酔っぱらって何も考えてない私は蒼井君が驚いてくれたことにとても満足した。

「えっマジですか」
「マジよ」
「え~~すごい」
「なにが」
「いや、なんでしょうね。すごいなぁと思って」
「ふふん」

 普段なら絶対言わなかっただろうけど、イベントが終わって気が抜けたのと、誰か一人にくらい言ってもいいんじゃないかと思ったのだ。

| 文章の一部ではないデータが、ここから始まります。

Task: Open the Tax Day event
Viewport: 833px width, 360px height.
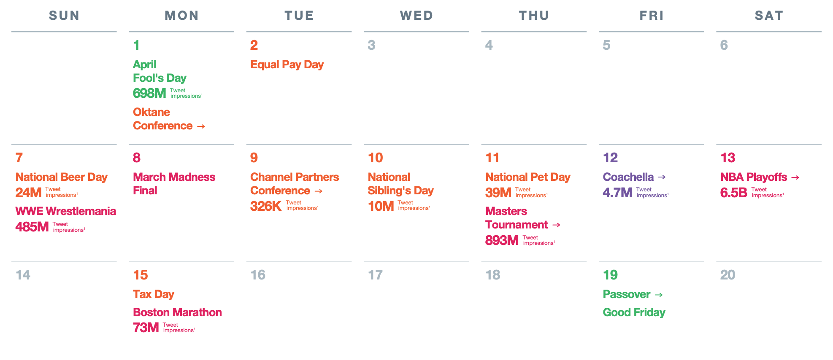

もちろん誰にでも言う事じゃないけど、蒼井君なら変な風に言いふらしたりしないだろうと思ったから。

 というかまぁ単純に酔っぱらってるんだなきっと。


「ちょっと酔い覚めましたよ俺」
「私はだめ~。もう眠い」
「寝ちゃだめですよ」
「ん~」
「それ食べたら出ましょう、俺送りますし」
「へぇ~やったぁ」

 何も考えてない私は夜道が怖く無くて済むと思うとアイスをバクバク食べた。

 蒼井君はニコニコして見てて、適当に話題を振ってくれて、いい感じの相槌打ってくれて、楽しい。
大学院生の蒼井君は人当たりもいいし仕事もできるしかしこくて可愛い。
実は結構お気に入りだ。


 いい夜だなぁ~と私はご機嫌で、アイスを食べ終わると帰る宣言して二万円ほど置いていくことにする。

蒼井君も明日講義あるんで~と一緒にくっついて出てくる。